Dec. 5 (UPI) -- Israeli Prime Minister Benjamin Netanyahu said the country will crack down on domestic violence, calling for harsher penalties and GPS trackers for offenders.
This comes amid nationwide protests that the country isn't doing enough to protect women from violence. Netanyahu convened a special ministerial committee Wednesday to discuss the issue, including spending money that was already allocated for that purpose.
"I see violence against women as terrorism for all intents and purposes," Netanyahu said. "The victims are women who suffer from violence and beatings, and we are committed to implement the existing plans."
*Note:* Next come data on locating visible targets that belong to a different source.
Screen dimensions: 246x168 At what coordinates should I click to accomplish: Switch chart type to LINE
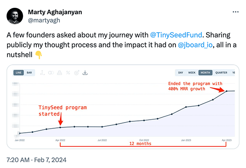coord(18,73)
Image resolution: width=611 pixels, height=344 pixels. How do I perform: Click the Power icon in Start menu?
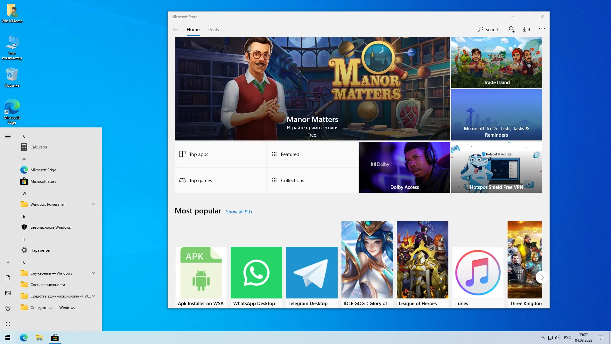pos(8,324)

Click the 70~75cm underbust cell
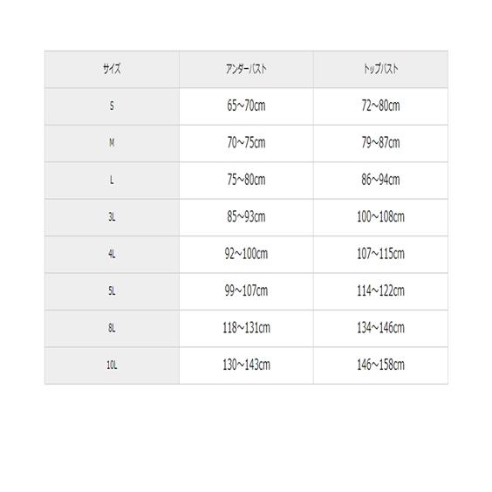[x=246, y=143]
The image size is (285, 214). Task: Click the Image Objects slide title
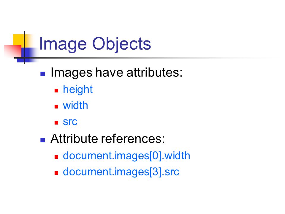click(95, 44)
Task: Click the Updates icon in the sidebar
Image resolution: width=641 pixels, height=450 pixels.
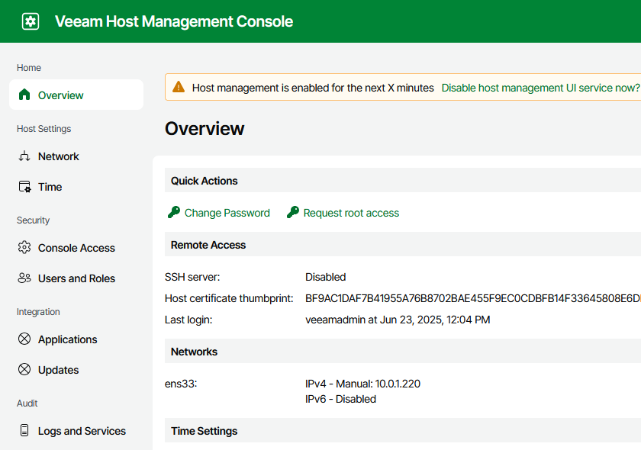Action: 26,369
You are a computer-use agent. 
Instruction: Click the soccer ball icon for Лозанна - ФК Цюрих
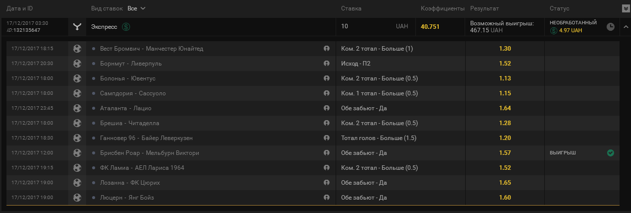77,183
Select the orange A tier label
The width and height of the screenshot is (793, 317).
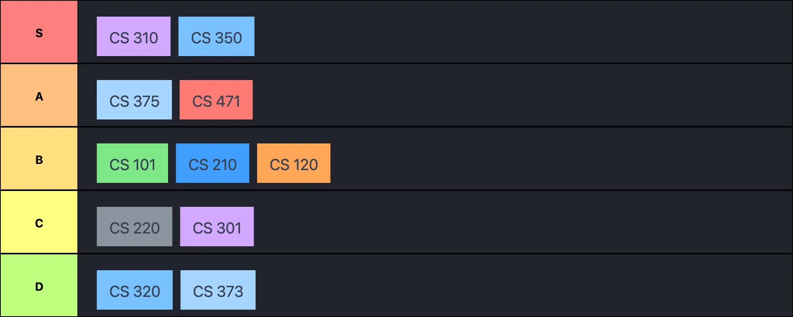point(39,97)
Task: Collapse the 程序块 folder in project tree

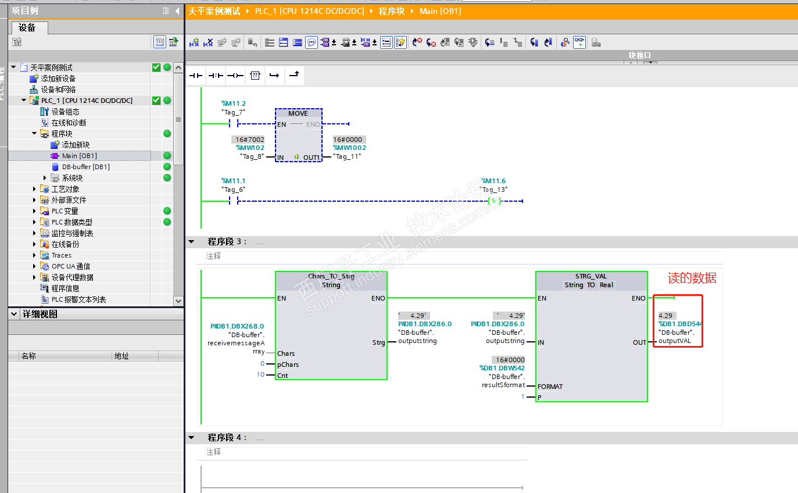Action: (x=35, y=134)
He had strong words for the offenders while acknowledging that not enough has been done in the past. He promised the state will offer a "warm shoulder for battered women" and "a punch to the face of these abusive men."
"My impression is that our different systems are, in many ways, paralyzed," Netanyahu said. "I saw the raw data and it is very problematic. That is why we need to act against the abusive husbands as well, and that's what is missing. Our entire discourse is lacking, because we're only talking about one side and and not the other."
He plans to convene a committee every two weeks to ensure goals are being met.
Public Security Minister Gilad Erdan said he wants to give police and welfare groups the tools they need to fight domestic violence, including stronger punishments. That includes a proposal for GPS devices that abusers would have to wear so authorities could track their movements. It would deter abusers from stalking their victims, he said.
"This will give women the freedom they deserve, without having to fear that the violent man will violate the restraining order," Erdan said. "In the case of a violation, law enforcement authorities would be able to intervene immediately."
The proposed tags would be issued by courts.
Thousands of protesters took to the streets Tuesday to demand the country take action against domestic violence and fund the program that had been approved by the government. Netanyahu assigned Chief of State Yoav Horowitz and Deputy Finance Minister Itzik Cohen to explore the possibility of funding programs such as rehabilitation for abusers and victims, a public awareness effort and sweeping policy changes for police departments.